Computational Statistics & Probability
Problem Set 2 - Linear Models
Due: 23:59:59 22.nov.2023
Fall 2023
Instructions
Assignments must be submitted through Canvas. See the course Canvas page for policies covering collaboration,
acceptable file formats (.Rmd & .pdf), and late submissions. Completed assignments must include executable
code (.Rmd) and a corresponding knitted markdown file (.pdf). An R Markdown cheat sheet is available.
1. Multiple Regression & Causal Models
Return to the Howell1 dataset and consider the causal relationship between age and weight in children.
Let’s define a child as anyone younger than 13 and assume that age influences weight directly and through
age-related physical changes that occur during development. Each child’s height will serve as a measured
proxy for these unmeasured physical attributes. We summarize this causal background knowledge by the
following DAG:
A
H
W
where A, H and W represent random variables age, height, and weight, respectively.

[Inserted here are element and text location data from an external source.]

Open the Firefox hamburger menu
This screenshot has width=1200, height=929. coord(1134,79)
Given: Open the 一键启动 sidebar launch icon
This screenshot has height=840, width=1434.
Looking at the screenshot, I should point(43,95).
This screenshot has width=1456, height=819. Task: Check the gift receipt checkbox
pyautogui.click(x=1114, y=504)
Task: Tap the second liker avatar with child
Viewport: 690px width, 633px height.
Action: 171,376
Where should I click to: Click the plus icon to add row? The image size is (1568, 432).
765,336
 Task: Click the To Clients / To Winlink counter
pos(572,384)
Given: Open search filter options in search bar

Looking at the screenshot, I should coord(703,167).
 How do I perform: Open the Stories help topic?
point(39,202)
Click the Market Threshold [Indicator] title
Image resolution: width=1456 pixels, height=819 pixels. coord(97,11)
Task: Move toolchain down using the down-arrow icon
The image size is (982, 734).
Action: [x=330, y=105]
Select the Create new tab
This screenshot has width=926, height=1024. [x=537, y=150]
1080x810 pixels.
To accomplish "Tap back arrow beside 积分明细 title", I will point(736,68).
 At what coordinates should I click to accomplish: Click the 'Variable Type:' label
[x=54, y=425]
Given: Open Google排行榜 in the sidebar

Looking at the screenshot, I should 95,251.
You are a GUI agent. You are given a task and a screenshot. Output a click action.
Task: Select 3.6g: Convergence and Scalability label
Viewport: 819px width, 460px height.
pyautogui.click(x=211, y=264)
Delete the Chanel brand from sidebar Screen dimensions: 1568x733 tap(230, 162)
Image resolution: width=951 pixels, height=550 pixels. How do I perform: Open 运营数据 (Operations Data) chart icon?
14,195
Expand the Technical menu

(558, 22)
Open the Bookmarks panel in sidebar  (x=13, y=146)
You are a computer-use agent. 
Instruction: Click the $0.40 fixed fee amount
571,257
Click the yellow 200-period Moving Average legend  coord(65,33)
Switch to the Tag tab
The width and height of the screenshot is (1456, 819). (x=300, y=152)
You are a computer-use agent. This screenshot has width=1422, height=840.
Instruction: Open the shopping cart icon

a) What is the total causal effect of year-by-year growth of !Kung children on their weight? To answer this
question, construct a linear regression (m1a) to estimate the total causal effect of each year of growth on a
!Kung child’s weight. Assume that average birth weight is 3.5kg. Use prior predictive simulation to assess
the implications of your priors.
b) What is the total causal effect of height on weight? Construct a linear regression (m1b) to estimate the
total causal effect height on a !Kung child’s weight. Use prior predictive simulation to assess the implication
of your priors.
c) After knowing the age of a !Kung child, what additional value is there in also knowing the child’s height?
Conversely, after knowing the height of a !Kung child, what additional value is there in also knowing the
child’s age?
2. Causal Influence with Categorical Variables
The causal relationship between age and weight might be different for girls and boys.
a) To investigate whether this is so, construct a single linear regression (m2) with a categorical variable for
sex to estimate the total causal effect of age on weight separately for !Kung boys and girls. Plot your data
and overlay the two regression lines, one for girls and one for boys.
1
Hint: You should onstruct an index variable S for sex and change the coding for d.male from {0,1} to {1,
2}. This can be done succinctly with the line S=d$male+1.
b) Does the causal relationship between age and weight differ for !Kung girls and boys? Provide one or more
posterior contrast plots as a summary and explain your answer.
# HINT: the following code can be used to make a posterior contrast plot
# contrast at each age, vector
seq <- 0:12
mu1 <- sim(m2,data=list(A=seq,S=rep(1,13))) # girls
mu2 <- sim(m2,data=list(A=seq,S=rep(2,13))) # boys
mu_contrast <- mu1
for ( i in 1:13 ) mu_contrast[,i] <- mu2[,i] - mu1[,i]
plot( NULL , xlim=c(0,13) , ylim=c(-15,15) , xlab="age" ,
main = "posterior contrast plot",
ylab="weight difference (boys-girls)" )
for ( p in c(0.5,0.67,0.89,0.99) ) # credibility intervals
shade( apply(mu_contrast,2,PI,prob=p) , seq )
abline(h=0,lty=2,lwd=2)
2